- _SOURCE EXTRACT_
## BEGIN
Open Journal of Civil Engineering
Vol.05 No.02(2015), Article ID:56991,7 pages
10.4236/ojce.2015.52022

Computational Finite Element Modelling of Structural Behaviours of Precast Sandwiched Foamed Concrete Slab

Kingsley Ukanwa1, Noridah Mohamad2, James B. P. Lim1

1Department of Civil and Environmental Engineering, University of Auckland, Auckland, New Zealand

2Department of Civil and Environmental Engineering, University Tun Hussein Onn Malaysia, Batu Pahat, Malaysia

Email: ukanwakingsley@gmail.com, noridah@uthm.edu.my, james.lim@auckland.ac.nz

Copyright © 2015 by authors and Scientific Research Publishing Inc.

This work is licensed under the Creative Commons Attribution International License (CC BY).
## END
- _STORED DATA_
## BEGIN
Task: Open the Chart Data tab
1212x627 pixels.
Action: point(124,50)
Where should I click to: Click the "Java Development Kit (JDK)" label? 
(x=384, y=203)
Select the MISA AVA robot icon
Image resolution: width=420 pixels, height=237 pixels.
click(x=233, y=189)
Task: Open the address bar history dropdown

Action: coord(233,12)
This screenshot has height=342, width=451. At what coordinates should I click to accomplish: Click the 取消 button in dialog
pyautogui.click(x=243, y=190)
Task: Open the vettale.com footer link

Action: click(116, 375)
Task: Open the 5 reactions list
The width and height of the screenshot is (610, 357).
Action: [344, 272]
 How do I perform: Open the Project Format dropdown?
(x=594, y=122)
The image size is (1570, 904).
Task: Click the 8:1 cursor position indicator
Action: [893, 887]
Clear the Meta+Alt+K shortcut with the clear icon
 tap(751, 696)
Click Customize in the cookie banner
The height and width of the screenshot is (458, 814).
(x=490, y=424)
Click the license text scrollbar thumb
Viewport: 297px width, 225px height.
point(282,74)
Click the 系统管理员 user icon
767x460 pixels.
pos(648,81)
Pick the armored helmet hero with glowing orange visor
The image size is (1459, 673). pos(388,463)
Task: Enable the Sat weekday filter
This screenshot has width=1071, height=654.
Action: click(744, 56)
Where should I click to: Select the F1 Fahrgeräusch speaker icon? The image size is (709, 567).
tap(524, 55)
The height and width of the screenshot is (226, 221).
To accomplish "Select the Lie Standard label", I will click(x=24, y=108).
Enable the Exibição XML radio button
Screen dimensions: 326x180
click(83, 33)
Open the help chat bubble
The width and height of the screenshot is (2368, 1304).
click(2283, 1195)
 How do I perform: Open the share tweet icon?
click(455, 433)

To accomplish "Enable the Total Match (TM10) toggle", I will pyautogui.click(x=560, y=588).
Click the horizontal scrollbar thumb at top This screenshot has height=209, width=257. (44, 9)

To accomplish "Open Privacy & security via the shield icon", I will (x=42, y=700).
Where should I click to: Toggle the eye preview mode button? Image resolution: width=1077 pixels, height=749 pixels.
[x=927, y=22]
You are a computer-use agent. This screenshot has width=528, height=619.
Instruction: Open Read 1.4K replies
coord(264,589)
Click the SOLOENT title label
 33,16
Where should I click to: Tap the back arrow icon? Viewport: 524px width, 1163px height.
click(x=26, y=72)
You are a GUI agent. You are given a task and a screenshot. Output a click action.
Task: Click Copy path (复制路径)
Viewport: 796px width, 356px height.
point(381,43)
## END
Write out the passage of the foamed concrete slab article header above from "1Department of Civil" up to and including "Research Publishing Inc.".

- _EXERCISE RESPONSE_
1Department of Civil and Environmental Engineering, University of Auckland, Auckland, New Zealand

2Department of Civil and Environmental Engineering, University Tun Hussein Onn Malaysia, Batu Pahat, Malaysia

Email: ukanwakingsley@gmail.com, noridah@uthm.edu.my, james.lim@auckland.ac.nz

Copyright © 2015 by authors and Scientific Research Publishing Inc.